> _What you need to do_: An exact reproduction of the data below is the required answer.
BEGIN Dataset content
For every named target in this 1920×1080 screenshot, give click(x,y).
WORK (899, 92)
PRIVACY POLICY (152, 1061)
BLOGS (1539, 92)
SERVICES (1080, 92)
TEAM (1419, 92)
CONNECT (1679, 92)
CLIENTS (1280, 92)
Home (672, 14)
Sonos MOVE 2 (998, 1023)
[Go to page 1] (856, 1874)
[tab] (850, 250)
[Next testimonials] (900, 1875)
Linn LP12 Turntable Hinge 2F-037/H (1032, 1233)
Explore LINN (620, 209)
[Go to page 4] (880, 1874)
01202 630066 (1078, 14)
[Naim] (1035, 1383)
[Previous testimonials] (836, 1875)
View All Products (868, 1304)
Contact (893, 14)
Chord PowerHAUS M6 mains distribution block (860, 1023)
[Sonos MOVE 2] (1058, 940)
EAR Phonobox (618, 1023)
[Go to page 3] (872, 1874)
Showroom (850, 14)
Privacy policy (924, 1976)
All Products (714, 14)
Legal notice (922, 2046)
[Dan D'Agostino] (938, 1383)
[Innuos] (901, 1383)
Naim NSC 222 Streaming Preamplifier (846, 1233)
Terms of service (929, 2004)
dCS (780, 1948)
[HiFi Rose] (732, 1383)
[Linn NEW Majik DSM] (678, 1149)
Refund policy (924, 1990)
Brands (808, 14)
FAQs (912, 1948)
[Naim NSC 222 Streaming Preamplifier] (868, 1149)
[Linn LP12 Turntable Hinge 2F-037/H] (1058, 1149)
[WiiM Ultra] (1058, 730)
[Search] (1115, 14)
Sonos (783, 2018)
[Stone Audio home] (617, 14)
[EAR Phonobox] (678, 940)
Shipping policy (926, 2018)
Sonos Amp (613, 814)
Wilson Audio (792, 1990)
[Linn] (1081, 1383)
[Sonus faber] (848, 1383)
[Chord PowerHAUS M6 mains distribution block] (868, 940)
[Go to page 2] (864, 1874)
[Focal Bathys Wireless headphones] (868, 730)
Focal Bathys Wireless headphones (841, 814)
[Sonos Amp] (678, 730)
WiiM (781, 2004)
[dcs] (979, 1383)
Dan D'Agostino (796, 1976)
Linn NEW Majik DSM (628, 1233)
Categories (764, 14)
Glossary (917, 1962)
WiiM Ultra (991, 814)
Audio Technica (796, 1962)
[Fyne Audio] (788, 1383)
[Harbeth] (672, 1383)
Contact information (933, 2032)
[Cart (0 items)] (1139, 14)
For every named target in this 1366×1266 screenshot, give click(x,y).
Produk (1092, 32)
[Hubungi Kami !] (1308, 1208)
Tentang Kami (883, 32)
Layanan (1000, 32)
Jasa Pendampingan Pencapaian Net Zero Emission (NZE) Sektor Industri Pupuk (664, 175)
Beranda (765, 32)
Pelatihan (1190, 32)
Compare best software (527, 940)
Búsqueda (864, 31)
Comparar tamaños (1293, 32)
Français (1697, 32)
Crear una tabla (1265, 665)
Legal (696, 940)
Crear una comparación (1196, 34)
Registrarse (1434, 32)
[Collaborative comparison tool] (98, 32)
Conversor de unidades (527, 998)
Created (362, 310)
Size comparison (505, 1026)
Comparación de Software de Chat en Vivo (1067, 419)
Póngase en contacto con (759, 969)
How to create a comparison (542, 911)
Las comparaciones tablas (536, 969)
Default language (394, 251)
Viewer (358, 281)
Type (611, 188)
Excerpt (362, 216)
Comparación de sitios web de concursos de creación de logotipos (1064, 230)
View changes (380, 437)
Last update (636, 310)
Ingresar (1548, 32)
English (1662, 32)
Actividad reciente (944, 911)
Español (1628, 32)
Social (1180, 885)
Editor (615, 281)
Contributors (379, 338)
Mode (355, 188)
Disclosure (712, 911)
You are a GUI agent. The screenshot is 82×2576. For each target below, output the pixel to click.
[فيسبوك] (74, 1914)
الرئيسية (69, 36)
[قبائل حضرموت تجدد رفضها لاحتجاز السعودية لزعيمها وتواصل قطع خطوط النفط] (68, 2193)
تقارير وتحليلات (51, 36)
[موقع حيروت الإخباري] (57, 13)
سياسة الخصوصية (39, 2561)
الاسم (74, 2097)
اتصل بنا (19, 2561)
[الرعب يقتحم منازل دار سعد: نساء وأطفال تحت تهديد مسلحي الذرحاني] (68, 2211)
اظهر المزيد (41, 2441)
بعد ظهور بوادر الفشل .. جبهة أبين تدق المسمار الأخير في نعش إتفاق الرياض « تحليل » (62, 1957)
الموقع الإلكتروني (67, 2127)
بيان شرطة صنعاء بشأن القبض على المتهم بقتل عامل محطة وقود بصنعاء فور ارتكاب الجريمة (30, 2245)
END Dataset content
> _Solution for this exercise_:
For every named target in this 1920×1080 screenshot, give click(x,y).
WORK (899, 92)
PRIVACY POLICY (152, 1061)
BLOGS (1539, 92)
SERVICES (1080, 92)
TEAM (1419, 92)
CONNECT (1679, 92)
CLIENTS (1280, 92)
Home (672, 14)
Sonos MOVE 2 (998, 1023)
[Go to page 1] (856, 1874)
[tab] (850, 250)
[Next testimonials] (900, 1875)
Linn LP12 Turntable Hinge 2F-037/H (1032, 1233)
Explore LINN (620, 209)
[Go to page 4] (880, 1874)
01202 630066 (1078, 14)
[Naim] (1035, 1383)
[Previous testimonials] (836, 1875)
View All Products (868, 1304)
Contact (893, 14)
Chord PowerHAUS M6 mains distribution block (860, 1023)
[Sonos MOVE 2] (1058, 940)
EAR Phonobox (618, 1023)
[Go to page 3] (872, 1874)
Showroom (850, 14)
Privacy policy (924, 1976)
All Products (714, 14)
Legal notice (922, 2046)
[Dan D'Agostino] (938, 1383)
[Innuos] (901, 1383)
Naim NSC 222 Streaming Preamplifier (846, 1233)
Terms of service (929, 2004)
dCS (780, 1948)
[HiFi Rose] (732, 1383)
[Linn NEW Majik DSM] (678, 1149)
Refund policy (924, 1990)
Brands (808, 14)
FAQs (912, 1948)
[Naim NSC 222 Streaming Preamplifier] (868, 1149)
[Linn LP12 Turntable Hinge 2F-037/H] (1058, 1149)
[WiiM Ultra] (1058, 730)
[Search] (1115, 14)
Sonos (783, 2018)
[Stone Audio home] (617, 14)
[EAR Phonobox] (678, 940)
Shipping policy (926, 2018)
Sonos Amp (613, 814)
Wilson Audio (792, 1990)
[Linn] (1081, 1383)
[Sonus faber] (848, 1383)
[Chord PowerHAUS M6 mains distribution block] (868, 940)
[Go to page 2] (864, 1874)
[Focal Bathys Wireless headphones] (868, 730)
Focal Bathys Wireless headphones (841, 814)
[Sonos Amp] (678, 730)
WiiM (781, 2004)
[dcs] (979, 1383)
Dan D'Agostino (796, 1976)
Linn NEW Majik DSM (628, 1233)
Categories (764, 14)
Glossary (917, 1962)
WiiM Ultra (991, 814)
Audio Technica (796, 1962)
[Fyne Audio] (788, 1383)
[Harbeth] (672, 1383)
Contact information (933, 2032)
[Cart (0 items)] (1139, 14)
For every named target in this 1366×1266 screenshot, give click(x,y).
Produk (1092, 32)
[Hubungi Kami !] (1308, 1208)
Tentang Kami (883, 32)
Layanan (1000, 32)
Jasa Pendampingan Pencapaian Net Zero Emission (NZE) Sektor Industri Pupuk (664, 175)
Beranda (765, 32)
Pelatihan (1190, 32)
Compare best software (527, 940)
Búsqueda (864, 31)
Comparar tamaños (1293, 32)
Français (1697, 32)
Crear una tabla (1265, 665)
Legal (696, 940)
Crear una comparación (1196, 34)
Registrarse (1434, 32)
[Collaborative comparison tool] (98, 32)
Conversor de unidades (527, 998)
Created (362, 310)
Size comparison (505, 1026)
Comparación de Software de Chat en Vivo (1067, 419)
Póngase en contacto con (759, 969)
How to create a comparison (542, 911)
Las comparaciones tablas (536, 969)
Default language (394, 251)
Viewer (358, 281)
Type (611, 188)
Excerpt (362, 216)
Comparación de sitios web de concursos de creación de logotipos (1064, 230)
View changes (380, 437)
Last update (636, 310)
Ingresar (1548, 32)
English (1662, 32)
Actividad reciente (944, 911)
Español (1628, 32)
Social (1180, 885)
Editor (615, 281)
Contributors (379, 338)
Mode (355, 188)
Disclosure (712, 911)
You are a GUI agent. The screenshot is 82×2576. For each target below, output the pixel to click.
[فيسبوك] (74, 1914)
الرئيسية (69, 36)
[قبائل حضرموت تجدد رفضها لاحتجاز السعودية لزعيمها وتواصل قطع خطوط النفط] (68, 2193)
تقارير وتحليلات (51, 36)
[موقع حيروت الإخباري] (57, 13)
سياسة الخصوصية (39, 2561)
الاسم (74, 2097)
اتصل بنا (19, 2561)
[الرعب يقتحم منازل دار سعد: نساء وأطفال تحت تهديد مسلحي الذرحاني] (68, 2211)
اظهر المزيد (41, 2441)
بعد ظهور بوادر الفشل .. جبهة أبين تدق المسمار الأخير في نعش إتفاق الرياض « تحليل » (62, 1957)
الموقع الإلكتروني (67, 2127)
بيان شرطة صنعاء بشأن القبض على المتهم بقتل عامل محطة وقود بصنعاء فور ارتكاب الجريمة (30, 2245)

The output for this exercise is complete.